Correlation of the Lifespan Data

In this activity you will be performing a correlation analysis of lifespan data to determine whether or not there is any statistical basis for a possible relationship between the ratio of doctors to people and the average lifespan. The data was collected from the forty most populated countries in the world. It consists of the name of the country, the number of citizens per doctor, and the average female lifespan (measured in years). Though the name of the country will not be used in the correlation, it is included for reference.
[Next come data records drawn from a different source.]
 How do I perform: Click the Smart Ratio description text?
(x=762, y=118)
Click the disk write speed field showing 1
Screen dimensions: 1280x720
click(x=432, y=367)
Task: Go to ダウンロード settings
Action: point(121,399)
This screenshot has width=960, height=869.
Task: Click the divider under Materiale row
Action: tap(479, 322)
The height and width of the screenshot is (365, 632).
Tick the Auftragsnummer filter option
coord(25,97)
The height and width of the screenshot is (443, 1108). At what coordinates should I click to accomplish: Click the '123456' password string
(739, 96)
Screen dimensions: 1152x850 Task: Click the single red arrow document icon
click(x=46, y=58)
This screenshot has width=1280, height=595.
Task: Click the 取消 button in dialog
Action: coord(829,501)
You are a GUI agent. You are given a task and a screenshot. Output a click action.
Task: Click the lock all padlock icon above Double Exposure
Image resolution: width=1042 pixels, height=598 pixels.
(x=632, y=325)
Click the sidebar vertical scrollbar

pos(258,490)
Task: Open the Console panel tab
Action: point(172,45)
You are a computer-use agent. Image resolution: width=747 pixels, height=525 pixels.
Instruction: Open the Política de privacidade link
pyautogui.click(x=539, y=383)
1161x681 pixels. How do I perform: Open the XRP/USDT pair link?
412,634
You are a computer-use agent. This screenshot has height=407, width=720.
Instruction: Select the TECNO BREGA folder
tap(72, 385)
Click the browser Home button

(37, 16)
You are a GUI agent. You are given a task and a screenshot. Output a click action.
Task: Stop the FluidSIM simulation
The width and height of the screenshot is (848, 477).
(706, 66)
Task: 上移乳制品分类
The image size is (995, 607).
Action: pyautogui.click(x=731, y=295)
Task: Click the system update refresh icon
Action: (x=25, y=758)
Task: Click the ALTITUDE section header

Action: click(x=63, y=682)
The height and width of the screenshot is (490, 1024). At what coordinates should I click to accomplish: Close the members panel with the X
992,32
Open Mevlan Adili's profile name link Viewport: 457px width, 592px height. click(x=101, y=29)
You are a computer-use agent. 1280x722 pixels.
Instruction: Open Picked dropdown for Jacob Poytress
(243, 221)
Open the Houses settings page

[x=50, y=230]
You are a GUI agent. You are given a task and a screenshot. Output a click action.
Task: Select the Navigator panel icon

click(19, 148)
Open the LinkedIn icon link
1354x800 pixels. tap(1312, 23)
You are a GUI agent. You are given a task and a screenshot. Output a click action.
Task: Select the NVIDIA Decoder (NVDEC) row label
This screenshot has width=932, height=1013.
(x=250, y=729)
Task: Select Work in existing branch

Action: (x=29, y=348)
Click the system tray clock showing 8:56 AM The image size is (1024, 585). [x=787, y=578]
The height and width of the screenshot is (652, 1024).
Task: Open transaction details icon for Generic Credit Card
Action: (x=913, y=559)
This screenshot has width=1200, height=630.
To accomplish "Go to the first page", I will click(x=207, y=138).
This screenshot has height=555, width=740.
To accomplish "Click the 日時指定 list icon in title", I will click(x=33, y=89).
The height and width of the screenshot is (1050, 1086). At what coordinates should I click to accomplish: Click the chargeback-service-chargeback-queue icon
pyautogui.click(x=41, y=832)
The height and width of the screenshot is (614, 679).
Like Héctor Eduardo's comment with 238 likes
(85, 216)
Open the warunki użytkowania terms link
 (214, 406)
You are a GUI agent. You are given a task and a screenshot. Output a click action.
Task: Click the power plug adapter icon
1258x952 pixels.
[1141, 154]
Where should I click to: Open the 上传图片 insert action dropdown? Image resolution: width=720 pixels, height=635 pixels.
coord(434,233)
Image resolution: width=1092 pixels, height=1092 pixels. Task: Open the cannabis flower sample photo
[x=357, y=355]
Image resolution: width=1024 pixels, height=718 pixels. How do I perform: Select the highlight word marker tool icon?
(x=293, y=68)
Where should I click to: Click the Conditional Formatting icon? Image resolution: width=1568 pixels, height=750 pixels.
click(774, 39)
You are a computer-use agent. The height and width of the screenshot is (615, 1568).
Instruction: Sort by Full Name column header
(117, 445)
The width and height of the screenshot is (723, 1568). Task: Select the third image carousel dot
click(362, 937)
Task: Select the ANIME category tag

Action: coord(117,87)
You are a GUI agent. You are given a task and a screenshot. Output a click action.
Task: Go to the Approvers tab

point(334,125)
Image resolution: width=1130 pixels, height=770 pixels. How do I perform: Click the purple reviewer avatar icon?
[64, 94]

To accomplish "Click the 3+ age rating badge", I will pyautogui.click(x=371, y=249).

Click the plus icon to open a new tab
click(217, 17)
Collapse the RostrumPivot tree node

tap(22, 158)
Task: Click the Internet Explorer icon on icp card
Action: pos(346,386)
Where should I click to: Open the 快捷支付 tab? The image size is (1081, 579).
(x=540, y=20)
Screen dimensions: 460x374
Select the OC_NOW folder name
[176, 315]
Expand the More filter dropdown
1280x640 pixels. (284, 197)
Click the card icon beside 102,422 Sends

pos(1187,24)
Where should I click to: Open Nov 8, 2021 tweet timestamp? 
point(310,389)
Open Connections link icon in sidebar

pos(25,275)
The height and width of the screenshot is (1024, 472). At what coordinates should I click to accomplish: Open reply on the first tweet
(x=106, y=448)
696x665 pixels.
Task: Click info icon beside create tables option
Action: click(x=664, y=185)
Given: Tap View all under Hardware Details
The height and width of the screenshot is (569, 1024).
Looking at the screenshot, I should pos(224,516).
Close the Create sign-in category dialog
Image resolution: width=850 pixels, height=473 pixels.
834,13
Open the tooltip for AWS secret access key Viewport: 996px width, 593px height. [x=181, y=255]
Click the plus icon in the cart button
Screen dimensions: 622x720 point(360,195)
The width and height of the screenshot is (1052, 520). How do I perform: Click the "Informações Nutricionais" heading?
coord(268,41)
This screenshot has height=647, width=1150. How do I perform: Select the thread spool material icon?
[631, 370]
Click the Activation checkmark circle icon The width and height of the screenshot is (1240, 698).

The correlation analysis will tell you how "strong" the relationship between the data sets is. The analysis will result in a correlation coefficient (r-value) between -1 and 1. An r-value of zero means that there is no correlation between the data. Alternatively, an r-value value of ±1 means that there is a perfect correlation between the data. You can assume that if the r-value is close to zero it is a poor correlation. A good correlation is when, the r-value is close to ±1. Using Excel (the TI-83 is excluded from this activity because of its inability to deal with such a large data set), perform a correlation of the average female lifespan and the number of citizens per doctor. Then answer the questions at the bottom of the page. You may want to create a scatter plot for an aid in analyzing the data.

This data exists in two files; one is in Excel Data format, and one is in Text format.

What is the correlation coefficient of the data? What does this coefficient tell you about the relationship between these two variables? What is the difference between a positive and negative coefficient? Does it change anything about these results?


Original work on this document was done by Central Virginia Governor's School students Christian Neeley (Class of '98) and Patrick Burke (Class of '99).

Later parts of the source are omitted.